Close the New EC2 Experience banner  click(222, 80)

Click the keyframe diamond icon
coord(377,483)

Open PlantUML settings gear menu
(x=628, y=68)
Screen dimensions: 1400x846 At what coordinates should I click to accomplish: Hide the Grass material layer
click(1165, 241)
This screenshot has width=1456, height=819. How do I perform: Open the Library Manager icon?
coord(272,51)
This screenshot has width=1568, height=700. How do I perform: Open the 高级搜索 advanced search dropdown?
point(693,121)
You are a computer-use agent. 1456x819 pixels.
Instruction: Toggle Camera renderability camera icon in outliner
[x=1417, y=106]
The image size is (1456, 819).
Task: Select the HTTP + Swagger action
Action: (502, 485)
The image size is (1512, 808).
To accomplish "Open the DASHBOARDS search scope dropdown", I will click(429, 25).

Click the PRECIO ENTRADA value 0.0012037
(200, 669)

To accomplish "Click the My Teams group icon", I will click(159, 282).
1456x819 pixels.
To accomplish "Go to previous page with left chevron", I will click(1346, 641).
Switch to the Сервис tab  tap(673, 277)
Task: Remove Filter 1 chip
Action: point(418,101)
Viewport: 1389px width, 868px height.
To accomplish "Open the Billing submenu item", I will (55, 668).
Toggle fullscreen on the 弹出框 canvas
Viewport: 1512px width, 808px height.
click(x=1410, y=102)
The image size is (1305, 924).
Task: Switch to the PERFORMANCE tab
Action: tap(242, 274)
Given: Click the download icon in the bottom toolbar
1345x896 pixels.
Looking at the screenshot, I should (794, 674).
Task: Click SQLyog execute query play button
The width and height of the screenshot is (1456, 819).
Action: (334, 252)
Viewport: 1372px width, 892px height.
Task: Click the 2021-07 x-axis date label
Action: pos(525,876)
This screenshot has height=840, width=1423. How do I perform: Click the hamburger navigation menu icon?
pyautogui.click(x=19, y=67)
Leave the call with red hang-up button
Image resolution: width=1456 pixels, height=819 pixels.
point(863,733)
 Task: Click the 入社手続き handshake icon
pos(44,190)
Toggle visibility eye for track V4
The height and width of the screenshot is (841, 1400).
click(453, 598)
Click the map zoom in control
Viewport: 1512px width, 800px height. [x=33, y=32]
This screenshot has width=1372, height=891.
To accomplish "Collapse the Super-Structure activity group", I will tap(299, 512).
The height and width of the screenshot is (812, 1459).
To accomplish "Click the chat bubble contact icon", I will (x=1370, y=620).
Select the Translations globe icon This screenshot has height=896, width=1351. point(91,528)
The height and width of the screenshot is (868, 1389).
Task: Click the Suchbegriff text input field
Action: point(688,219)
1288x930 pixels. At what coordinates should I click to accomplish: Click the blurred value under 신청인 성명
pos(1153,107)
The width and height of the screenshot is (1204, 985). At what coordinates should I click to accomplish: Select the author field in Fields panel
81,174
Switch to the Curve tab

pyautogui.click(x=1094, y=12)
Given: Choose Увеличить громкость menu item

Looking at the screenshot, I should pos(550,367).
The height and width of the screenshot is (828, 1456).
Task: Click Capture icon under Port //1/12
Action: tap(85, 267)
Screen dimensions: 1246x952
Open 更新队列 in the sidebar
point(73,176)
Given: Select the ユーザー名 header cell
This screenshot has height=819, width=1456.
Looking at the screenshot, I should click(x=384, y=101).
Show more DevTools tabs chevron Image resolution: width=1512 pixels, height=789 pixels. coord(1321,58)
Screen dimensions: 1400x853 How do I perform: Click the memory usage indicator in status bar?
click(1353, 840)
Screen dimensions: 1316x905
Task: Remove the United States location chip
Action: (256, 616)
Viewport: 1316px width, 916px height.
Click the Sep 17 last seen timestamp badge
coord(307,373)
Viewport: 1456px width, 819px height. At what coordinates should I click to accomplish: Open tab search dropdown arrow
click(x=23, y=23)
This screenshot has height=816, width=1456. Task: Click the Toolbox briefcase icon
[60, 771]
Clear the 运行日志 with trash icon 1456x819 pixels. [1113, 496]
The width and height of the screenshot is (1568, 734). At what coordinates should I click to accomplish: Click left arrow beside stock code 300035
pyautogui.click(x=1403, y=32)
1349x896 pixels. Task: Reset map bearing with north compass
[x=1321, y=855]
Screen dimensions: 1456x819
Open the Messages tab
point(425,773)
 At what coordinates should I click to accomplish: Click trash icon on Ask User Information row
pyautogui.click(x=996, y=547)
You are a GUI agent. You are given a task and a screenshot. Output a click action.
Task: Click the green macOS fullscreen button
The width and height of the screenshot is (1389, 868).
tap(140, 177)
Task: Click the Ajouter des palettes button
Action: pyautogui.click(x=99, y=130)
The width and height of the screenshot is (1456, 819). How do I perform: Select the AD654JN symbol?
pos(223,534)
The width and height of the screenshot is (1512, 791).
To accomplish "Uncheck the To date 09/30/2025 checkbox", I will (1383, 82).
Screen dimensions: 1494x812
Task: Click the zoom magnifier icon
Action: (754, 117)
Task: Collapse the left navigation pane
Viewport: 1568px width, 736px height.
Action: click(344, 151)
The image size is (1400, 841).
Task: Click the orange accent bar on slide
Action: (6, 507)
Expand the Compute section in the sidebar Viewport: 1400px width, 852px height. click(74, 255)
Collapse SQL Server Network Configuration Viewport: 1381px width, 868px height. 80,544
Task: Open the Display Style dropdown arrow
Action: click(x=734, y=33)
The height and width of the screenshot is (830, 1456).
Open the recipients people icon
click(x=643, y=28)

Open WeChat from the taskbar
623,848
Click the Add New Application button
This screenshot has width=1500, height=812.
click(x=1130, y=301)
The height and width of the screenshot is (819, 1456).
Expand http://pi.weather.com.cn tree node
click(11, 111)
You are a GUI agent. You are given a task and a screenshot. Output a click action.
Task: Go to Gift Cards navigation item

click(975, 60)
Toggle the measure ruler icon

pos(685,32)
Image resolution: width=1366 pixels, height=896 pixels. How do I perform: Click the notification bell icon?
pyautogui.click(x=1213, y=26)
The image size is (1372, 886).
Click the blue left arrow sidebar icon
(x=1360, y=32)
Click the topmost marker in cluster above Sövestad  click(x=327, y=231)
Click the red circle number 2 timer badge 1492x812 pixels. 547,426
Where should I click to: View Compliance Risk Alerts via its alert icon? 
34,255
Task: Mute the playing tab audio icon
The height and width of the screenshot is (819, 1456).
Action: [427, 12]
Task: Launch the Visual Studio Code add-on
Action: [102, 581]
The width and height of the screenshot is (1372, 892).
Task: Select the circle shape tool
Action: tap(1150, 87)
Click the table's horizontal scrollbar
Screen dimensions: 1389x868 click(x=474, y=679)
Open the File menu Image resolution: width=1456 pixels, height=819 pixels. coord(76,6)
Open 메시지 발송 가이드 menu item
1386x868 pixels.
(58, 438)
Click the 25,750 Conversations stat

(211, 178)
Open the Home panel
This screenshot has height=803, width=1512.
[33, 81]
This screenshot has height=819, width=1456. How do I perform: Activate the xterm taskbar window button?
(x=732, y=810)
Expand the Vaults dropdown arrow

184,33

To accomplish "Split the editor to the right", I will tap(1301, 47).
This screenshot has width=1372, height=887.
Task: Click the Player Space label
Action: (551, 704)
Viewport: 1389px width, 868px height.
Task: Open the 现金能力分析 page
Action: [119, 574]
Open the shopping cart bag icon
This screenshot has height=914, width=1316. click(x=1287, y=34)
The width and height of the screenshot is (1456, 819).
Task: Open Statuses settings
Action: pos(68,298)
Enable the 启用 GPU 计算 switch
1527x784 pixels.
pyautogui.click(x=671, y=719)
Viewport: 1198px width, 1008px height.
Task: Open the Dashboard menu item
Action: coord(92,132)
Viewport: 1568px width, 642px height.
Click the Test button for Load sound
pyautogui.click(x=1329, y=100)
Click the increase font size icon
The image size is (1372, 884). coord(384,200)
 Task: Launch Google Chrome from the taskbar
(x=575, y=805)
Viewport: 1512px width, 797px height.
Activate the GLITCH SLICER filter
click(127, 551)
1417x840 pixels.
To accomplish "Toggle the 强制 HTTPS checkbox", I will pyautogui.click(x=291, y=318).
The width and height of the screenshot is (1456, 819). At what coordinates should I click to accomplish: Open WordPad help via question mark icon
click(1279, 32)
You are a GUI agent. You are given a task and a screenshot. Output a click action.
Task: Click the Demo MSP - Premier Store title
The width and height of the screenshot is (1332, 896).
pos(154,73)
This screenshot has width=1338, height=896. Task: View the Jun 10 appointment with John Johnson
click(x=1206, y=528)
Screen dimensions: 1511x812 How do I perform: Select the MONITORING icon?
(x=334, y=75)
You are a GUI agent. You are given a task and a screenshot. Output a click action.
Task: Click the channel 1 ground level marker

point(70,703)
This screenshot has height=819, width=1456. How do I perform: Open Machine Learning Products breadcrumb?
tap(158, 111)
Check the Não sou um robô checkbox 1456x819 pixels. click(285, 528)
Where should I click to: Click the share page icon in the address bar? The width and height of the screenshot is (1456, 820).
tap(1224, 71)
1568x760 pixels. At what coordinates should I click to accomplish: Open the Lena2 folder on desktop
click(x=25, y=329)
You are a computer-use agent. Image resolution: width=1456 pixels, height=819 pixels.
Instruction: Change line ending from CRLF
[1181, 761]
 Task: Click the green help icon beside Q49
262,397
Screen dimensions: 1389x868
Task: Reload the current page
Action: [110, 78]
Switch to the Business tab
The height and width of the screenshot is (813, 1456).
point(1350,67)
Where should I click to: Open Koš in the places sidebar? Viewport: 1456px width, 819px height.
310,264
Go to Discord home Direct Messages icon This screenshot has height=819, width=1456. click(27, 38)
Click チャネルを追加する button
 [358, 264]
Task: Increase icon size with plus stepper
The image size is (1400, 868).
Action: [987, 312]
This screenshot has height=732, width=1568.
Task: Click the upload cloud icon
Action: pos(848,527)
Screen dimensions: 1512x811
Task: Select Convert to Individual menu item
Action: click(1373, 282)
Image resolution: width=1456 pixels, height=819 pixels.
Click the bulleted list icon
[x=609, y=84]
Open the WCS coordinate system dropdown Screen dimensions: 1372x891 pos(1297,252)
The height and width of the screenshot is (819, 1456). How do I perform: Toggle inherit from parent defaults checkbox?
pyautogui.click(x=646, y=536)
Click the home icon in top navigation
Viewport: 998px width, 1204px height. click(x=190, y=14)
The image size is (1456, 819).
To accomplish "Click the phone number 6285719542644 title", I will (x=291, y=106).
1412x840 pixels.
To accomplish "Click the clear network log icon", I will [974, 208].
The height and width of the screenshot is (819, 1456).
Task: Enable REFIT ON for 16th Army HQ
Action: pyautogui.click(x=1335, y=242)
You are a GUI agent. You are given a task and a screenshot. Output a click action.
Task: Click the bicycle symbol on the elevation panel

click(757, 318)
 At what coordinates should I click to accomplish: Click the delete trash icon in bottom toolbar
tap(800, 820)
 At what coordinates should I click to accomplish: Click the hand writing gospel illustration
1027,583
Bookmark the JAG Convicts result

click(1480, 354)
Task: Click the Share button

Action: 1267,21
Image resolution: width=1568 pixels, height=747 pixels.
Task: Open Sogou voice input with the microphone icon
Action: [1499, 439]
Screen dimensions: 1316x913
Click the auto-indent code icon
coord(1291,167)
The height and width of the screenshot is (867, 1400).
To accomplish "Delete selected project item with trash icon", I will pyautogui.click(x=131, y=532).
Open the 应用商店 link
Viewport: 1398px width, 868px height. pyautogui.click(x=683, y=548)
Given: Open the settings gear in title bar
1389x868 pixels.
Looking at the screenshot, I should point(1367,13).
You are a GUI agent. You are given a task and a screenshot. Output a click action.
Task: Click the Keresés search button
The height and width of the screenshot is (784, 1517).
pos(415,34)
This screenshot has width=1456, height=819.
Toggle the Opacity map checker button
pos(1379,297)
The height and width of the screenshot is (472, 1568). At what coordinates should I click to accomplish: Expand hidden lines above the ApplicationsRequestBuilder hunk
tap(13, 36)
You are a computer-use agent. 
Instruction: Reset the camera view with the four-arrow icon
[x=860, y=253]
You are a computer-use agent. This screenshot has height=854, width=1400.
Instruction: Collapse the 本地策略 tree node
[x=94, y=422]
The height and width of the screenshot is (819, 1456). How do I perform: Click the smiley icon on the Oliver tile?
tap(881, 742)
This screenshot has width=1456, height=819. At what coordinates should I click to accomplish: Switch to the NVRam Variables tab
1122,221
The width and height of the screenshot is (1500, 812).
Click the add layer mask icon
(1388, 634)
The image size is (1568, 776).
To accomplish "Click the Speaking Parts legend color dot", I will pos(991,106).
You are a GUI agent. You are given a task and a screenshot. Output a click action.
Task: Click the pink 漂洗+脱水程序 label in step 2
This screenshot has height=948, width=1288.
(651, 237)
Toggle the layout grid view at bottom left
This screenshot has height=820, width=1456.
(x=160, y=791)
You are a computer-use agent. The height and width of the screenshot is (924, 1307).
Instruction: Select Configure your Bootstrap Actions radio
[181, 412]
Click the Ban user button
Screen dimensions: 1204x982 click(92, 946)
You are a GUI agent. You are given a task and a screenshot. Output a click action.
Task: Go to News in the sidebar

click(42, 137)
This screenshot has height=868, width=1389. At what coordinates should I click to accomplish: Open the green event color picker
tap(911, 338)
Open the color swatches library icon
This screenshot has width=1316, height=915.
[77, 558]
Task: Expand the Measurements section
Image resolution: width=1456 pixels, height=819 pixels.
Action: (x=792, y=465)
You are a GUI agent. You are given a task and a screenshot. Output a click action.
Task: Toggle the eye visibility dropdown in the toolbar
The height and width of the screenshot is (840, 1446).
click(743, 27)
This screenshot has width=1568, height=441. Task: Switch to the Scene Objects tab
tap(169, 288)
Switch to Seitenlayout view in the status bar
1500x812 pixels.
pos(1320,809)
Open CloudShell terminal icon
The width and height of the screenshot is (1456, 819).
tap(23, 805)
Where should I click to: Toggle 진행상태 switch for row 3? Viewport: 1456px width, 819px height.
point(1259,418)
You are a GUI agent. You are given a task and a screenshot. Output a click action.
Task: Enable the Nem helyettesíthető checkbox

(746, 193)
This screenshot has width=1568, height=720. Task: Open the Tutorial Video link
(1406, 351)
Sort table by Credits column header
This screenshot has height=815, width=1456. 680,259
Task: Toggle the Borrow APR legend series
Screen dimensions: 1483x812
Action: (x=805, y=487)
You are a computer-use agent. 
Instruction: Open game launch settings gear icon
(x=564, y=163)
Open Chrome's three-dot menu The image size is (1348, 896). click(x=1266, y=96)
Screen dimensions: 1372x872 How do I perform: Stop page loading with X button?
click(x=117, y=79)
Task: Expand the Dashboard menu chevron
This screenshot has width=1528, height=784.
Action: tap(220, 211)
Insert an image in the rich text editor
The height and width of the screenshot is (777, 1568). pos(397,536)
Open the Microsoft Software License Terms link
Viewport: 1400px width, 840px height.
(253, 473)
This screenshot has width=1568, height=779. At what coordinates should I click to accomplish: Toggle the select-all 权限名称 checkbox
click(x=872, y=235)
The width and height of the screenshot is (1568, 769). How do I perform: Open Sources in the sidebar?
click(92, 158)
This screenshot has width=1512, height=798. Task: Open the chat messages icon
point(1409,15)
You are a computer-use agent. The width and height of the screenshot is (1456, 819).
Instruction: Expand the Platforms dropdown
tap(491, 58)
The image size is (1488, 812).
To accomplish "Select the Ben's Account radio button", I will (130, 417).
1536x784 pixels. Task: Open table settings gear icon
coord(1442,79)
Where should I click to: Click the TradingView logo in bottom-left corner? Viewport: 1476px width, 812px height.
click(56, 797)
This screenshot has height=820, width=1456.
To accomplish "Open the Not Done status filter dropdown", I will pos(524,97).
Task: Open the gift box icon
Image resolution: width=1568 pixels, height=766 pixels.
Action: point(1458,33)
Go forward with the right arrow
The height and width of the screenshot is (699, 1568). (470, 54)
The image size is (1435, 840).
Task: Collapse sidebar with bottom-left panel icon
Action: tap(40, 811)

----------------------------------------

Work order: Could you copy every line from the records that mentions the word "legend"?

Expected answer:
To accomplish "Click the Speaking Parts legend color dot", I will pos(991,106).
Task: Toggle the Borrow APR legend series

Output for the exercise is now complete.